For example, let's say that we have a value of ¥0.03810 in the Google Sheet. When I open the web page, it may show the exact value, ¥0.03810 or it may actually show really different values, like ¥0.03815 or even ¥0.03803.

I've already tried a lot of things. First, I thought it would be because the algorithm was rounding up numbers as it pleased since there are no criteria whatsoever as to how it should print the number.

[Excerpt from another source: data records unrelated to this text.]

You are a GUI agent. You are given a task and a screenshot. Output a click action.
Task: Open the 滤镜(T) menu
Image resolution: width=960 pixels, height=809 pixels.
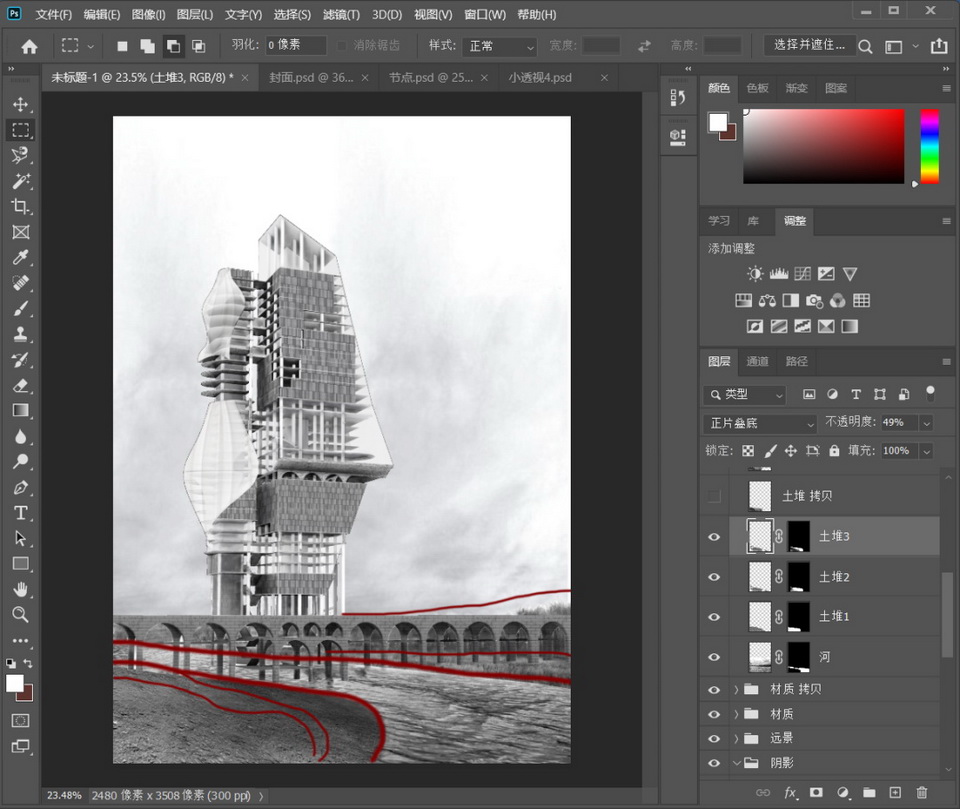(x=342, y=15)
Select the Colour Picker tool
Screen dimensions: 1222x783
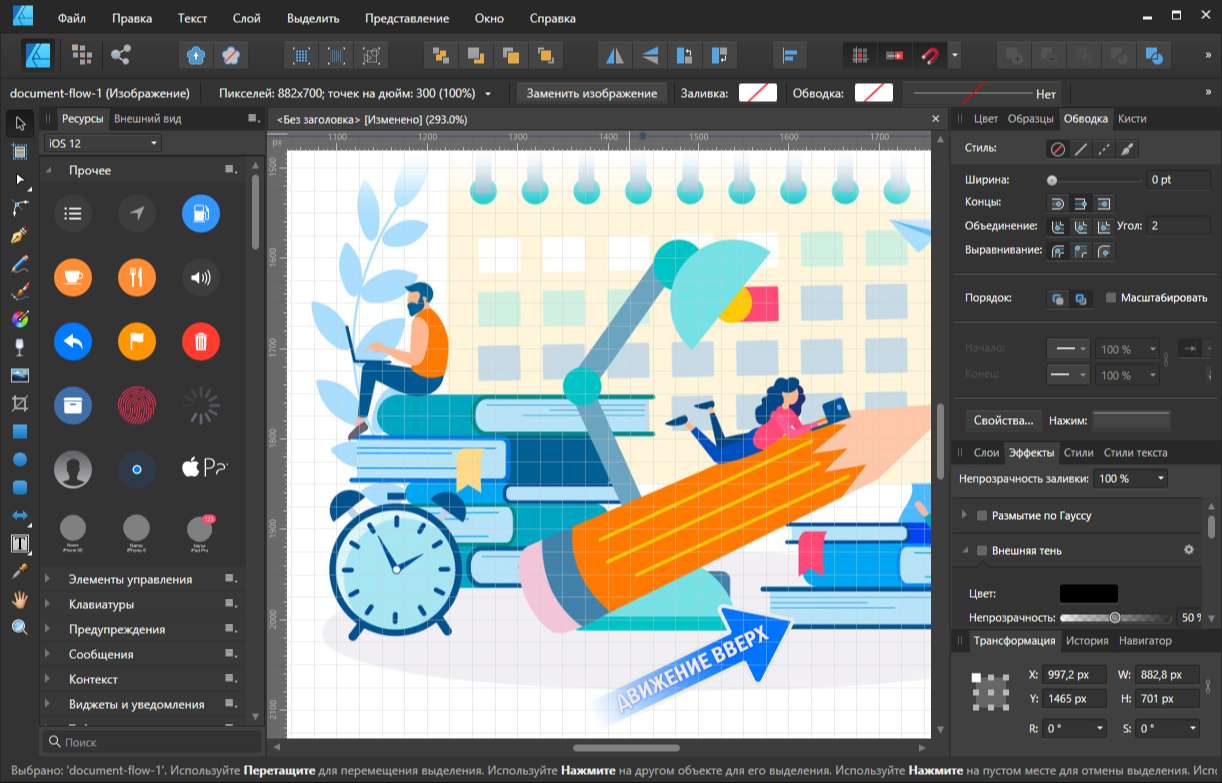[x=18, y=571]
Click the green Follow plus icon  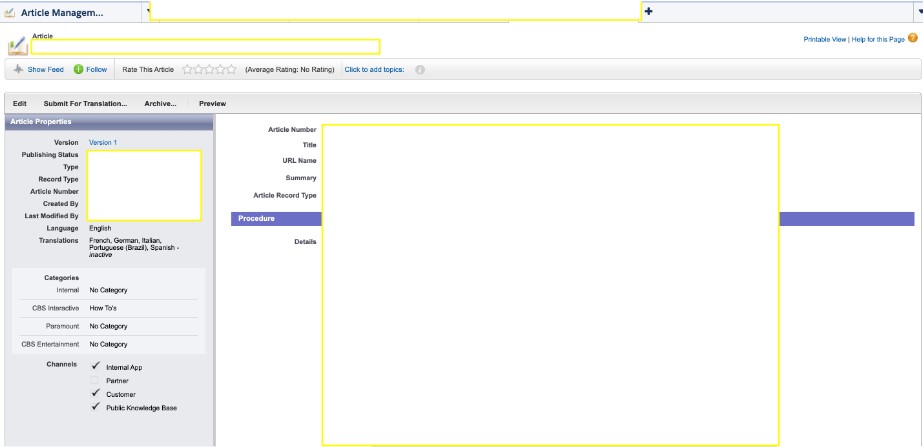click(x=79, y=70)
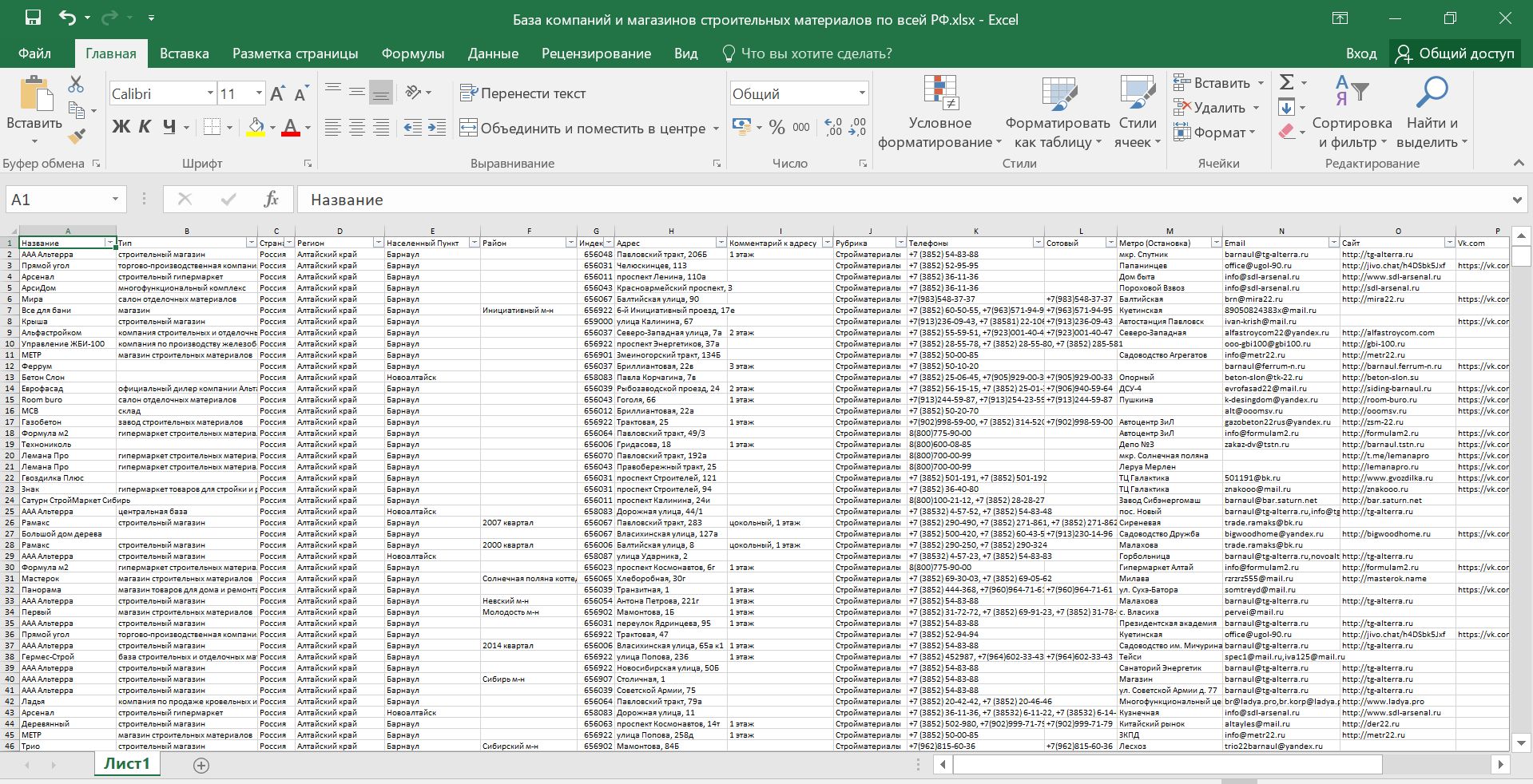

Turns out that wasn't the case since I've already tried:

  • Converting the string read from the sheet to a decimal/double and then converting it again to a string.
  • Actually keeping the value as decimal/double and then doing some simple mathematical manipulations on it like multiplying by 100 and then dividing by 100. Still no progress.
  • Casting the value to a string before assigning to a variable.

Anyways, to read each and every single line from my Google Sheet I use a WebClient that downloads a .tsv version of it, then I split the string and turn it into a list.

List<Coin> coins = new List<Coin>();

string priceList = wc.DownloadString(xls);
var lines = priceList.Split('\n').ToList();

Now that I have all of my lines as a list, I use a for loop to iterate through them and get the currency price of each one of them.

  for (int x = 1; x < lines.Count(); x++) {
    var item = lines[x].Replace("\r", "").Split('\t');

    coins.Add(new Coin() {
      price = item[4],
      //assigning other attributes...
    }
  }

The item[4] contains the currency price in the Google Sheet.

The Google Finance formula I'm using is:

=GoogleFinance("CURRENCY:USDBRL";"average")

When I finally print the price in the web page, most of the time (it seems to become even more unstable the more decimal places there is) it'll show other values than the one that my sheet actually shows.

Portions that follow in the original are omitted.